## Goal of the exercise
What lines of the material hold the string "Small"? Pull each of them out.

##############################

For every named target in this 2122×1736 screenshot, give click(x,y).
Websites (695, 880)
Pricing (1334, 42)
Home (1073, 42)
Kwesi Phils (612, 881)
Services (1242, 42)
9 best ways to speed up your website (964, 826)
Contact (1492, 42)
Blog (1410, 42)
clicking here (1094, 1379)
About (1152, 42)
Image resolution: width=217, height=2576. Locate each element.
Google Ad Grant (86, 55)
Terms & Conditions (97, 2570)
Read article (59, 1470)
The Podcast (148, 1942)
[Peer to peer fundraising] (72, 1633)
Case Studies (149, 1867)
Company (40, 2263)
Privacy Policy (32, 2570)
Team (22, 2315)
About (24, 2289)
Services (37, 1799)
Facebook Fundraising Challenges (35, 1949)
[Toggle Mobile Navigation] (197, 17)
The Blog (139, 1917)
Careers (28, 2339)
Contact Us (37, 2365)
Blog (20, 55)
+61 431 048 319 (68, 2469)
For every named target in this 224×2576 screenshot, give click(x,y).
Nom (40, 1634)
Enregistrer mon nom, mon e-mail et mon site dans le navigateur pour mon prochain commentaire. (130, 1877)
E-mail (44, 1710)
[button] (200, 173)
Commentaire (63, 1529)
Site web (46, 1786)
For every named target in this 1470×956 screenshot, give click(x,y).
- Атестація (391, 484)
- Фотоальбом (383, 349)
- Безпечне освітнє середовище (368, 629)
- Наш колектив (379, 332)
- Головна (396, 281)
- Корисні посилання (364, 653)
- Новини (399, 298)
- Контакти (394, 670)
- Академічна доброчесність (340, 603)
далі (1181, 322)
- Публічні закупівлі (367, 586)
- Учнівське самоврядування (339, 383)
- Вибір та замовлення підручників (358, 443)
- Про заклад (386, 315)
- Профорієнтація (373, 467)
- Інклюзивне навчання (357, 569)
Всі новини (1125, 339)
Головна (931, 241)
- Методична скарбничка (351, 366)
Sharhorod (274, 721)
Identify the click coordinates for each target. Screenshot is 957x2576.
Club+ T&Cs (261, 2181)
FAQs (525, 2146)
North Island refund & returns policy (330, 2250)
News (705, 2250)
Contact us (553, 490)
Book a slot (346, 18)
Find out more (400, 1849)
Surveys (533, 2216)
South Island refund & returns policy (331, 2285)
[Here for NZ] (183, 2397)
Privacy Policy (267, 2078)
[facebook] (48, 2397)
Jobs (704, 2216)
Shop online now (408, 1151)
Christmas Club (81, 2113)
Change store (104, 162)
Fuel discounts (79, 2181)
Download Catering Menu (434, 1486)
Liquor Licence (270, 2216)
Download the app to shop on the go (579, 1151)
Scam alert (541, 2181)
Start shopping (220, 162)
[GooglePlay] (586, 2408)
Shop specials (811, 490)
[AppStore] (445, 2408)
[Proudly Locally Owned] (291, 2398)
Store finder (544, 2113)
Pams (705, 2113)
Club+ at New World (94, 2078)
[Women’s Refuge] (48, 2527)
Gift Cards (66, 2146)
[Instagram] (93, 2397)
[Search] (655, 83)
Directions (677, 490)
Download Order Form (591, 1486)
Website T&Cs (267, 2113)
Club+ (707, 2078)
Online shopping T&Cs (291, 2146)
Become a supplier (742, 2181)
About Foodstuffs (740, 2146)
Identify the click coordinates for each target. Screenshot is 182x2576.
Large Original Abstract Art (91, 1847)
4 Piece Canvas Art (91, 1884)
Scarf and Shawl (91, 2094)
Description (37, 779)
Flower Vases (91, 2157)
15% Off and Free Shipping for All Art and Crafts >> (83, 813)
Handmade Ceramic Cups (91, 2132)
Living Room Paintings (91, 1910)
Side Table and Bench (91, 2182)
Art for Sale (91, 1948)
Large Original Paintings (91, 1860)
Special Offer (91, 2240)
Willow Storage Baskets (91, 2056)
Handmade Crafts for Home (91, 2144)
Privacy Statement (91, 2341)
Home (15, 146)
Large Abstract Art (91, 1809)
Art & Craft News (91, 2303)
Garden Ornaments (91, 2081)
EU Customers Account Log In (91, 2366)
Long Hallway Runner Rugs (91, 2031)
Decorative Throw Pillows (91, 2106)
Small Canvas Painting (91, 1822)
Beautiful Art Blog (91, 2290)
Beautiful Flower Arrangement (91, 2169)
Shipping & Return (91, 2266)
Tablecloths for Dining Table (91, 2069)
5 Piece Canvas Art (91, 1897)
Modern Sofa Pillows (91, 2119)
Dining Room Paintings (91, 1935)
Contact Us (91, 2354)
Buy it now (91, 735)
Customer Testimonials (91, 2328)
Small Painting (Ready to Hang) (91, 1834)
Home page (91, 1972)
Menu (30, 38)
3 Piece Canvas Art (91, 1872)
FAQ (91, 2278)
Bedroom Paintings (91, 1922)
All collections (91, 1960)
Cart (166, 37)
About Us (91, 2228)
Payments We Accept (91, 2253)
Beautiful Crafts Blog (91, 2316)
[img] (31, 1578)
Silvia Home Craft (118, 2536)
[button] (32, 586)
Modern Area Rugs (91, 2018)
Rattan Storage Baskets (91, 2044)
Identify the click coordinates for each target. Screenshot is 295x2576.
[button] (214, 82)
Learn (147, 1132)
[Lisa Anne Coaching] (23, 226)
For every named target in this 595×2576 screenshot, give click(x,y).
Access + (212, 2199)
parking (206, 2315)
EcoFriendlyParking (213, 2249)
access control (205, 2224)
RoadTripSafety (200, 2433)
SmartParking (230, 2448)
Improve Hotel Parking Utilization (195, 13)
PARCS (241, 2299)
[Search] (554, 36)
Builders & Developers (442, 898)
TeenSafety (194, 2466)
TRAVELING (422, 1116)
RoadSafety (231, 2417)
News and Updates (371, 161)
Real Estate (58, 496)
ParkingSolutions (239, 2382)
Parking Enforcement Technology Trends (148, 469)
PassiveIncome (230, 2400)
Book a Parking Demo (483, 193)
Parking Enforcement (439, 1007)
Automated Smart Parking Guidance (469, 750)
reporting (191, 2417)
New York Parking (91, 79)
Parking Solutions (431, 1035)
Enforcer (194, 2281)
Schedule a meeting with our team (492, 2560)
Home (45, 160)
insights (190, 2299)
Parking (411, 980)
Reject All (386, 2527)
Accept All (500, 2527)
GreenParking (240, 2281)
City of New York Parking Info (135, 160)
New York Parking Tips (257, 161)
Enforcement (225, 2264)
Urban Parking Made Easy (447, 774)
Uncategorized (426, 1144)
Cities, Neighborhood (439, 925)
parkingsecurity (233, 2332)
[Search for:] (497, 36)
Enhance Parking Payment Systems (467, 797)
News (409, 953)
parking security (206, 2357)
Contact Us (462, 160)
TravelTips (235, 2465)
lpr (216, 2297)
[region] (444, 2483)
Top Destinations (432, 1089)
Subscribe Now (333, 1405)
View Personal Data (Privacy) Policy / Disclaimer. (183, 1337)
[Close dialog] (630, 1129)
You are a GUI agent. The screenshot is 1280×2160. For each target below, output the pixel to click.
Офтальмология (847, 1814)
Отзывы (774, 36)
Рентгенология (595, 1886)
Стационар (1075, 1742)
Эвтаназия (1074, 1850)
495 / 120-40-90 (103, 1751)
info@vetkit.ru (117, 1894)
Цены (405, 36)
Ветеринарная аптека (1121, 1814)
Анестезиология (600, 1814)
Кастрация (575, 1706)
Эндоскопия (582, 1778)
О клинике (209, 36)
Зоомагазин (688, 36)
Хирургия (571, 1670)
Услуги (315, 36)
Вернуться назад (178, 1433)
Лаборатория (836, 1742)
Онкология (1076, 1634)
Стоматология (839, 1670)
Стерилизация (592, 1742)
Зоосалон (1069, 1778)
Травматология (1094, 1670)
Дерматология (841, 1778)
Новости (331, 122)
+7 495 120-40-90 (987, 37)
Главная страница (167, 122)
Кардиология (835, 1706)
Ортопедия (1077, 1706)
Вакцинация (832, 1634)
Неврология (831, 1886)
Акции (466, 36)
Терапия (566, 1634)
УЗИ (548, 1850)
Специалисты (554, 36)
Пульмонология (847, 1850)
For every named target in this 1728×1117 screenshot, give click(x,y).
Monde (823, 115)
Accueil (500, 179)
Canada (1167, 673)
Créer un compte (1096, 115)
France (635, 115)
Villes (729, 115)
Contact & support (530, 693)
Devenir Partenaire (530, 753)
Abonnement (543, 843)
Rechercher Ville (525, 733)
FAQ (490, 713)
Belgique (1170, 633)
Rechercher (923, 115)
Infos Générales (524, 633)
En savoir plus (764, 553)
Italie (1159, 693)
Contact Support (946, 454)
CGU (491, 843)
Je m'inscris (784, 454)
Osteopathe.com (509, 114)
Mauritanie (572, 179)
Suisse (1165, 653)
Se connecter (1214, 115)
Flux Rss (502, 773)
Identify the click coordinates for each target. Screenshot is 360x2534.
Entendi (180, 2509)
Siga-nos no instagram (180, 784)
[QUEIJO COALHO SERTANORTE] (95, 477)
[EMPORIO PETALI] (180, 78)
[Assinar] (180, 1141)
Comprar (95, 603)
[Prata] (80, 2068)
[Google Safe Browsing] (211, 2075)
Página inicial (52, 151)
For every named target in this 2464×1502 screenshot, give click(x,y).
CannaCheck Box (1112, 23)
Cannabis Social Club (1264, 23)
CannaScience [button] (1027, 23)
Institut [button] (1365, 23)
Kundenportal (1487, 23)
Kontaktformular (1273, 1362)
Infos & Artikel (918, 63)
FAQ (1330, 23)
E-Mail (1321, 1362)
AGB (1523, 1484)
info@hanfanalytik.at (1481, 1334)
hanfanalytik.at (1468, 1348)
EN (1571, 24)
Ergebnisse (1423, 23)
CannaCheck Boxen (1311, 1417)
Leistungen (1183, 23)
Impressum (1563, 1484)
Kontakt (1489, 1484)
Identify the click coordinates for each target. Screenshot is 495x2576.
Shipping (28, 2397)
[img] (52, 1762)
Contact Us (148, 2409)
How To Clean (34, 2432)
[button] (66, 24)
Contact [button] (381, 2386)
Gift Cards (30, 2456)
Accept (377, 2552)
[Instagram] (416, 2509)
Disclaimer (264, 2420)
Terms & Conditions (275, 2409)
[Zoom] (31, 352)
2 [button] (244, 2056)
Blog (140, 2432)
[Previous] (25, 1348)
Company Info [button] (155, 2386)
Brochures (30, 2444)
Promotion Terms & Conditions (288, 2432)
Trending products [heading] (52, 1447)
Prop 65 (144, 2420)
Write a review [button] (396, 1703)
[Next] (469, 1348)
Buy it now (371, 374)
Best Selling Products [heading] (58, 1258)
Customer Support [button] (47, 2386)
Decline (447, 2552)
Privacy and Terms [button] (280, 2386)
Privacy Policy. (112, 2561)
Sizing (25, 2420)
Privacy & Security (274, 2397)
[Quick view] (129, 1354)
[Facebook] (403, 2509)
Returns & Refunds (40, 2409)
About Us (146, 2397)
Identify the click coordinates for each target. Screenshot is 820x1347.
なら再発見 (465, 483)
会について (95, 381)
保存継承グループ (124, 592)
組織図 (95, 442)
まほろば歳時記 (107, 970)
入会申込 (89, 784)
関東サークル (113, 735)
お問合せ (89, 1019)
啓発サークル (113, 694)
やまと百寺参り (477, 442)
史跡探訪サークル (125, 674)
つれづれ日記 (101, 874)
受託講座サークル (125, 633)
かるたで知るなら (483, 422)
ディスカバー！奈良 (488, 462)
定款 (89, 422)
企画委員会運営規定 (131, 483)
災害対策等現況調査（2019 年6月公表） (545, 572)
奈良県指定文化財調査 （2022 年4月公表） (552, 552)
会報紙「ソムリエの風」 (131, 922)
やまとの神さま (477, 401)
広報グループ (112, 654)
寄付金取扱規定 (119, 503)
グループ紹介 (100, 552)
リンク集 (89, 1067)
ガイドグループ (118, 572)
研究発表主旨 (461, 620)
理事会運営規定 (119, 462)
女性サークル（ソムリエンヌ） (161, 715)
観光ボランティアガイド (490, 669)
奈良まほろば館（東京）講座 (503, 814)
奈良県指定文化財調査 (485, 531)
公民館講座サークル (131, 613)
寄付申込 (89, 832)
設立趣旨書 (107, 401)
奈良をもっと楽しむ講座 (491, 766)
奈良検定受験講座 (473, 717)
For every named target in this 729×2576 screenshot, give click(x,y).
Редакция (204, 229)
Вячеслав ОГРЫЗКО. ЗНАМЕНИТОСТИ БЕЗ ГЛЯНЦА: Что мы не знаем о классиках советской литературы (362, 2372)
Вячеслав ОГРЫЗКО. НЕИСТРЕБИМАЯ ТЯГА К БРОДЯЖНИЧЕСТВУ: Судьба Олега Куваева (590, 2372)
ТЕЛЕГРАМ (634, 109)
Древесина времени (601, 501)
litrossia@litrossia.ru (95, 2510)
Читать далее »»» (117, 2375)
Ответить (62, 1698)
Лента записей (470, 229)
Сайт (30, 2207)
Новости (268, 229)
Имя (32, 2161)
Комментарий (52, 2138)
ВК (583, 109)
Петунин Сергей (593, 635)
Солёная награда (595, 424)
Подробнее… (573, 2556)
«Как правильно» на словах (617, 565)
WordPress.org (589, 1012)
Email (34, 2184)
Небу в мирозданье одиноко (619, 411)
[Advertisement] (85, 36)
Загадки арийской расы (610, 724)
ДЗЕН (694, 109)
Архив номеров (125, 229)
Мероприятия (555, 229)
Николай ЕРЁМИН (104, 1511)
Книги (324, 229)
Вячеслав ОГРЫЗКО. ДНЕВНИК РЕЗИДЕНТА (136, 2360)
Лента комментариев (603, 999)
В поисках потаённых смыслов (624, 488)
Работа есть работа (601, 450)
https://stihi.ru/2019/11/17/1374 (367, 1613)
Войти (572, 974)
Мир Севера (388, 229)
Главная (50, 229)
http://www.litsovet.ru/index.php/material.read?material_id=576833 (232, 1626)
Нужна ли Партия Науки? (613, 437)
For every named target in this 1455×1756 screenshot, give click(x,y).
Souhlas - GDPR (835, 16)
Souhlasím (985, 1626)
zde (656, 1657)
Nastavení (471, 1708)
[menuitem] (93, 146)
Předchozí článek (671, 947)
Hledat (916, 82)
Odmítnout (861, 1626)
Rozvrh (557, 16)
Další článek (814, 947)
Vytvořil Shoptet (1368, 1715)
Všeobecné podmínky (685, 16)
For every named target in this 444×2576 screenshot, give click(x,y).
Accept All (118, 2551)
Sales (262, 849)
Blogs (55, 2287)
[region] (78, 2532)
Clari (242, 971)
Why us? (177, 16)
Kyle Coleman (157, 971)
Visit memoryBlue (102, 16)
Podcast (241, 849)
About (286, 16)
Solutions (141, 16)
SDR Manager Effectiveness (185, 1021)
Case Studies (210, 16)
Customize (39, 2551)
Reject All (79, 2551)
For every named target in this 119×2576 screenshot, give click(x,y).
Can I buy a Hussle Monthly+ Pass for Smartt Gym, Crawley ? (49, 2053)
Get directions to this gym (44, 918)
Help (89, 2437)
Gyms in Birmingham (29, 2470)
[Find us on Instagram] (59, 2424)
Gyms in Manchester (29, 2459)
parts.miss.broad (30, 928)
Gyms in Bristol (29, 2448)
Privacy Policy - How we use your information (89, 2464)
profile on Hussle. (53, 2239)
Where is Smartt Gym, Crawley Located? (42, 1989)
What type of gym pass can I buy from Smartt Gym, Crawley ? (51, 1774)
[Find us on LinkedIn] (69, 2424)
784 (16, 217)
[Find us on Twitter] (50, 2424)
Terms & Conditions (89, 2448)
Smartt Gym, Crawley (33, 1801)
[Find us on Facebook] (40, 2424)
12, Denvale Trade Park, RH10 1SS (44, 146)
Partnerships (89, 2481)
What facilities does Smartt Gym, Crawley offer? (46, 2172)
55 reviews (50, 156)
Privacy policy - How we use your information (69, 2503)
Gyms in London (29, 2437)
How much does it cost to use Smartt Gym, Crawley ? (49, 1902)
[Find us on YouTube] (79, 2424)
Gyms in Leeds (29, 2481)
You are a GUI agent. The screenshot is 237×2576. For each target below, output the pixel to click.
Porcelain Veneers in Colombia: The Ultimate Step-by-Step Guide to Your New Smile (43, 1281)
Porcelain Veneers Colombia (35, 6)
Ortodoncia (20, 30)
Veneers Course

##############################

## Answer space
Small Canvas Painting (91, 1822)
Small Painting (Ready to Hang) (91, 1834)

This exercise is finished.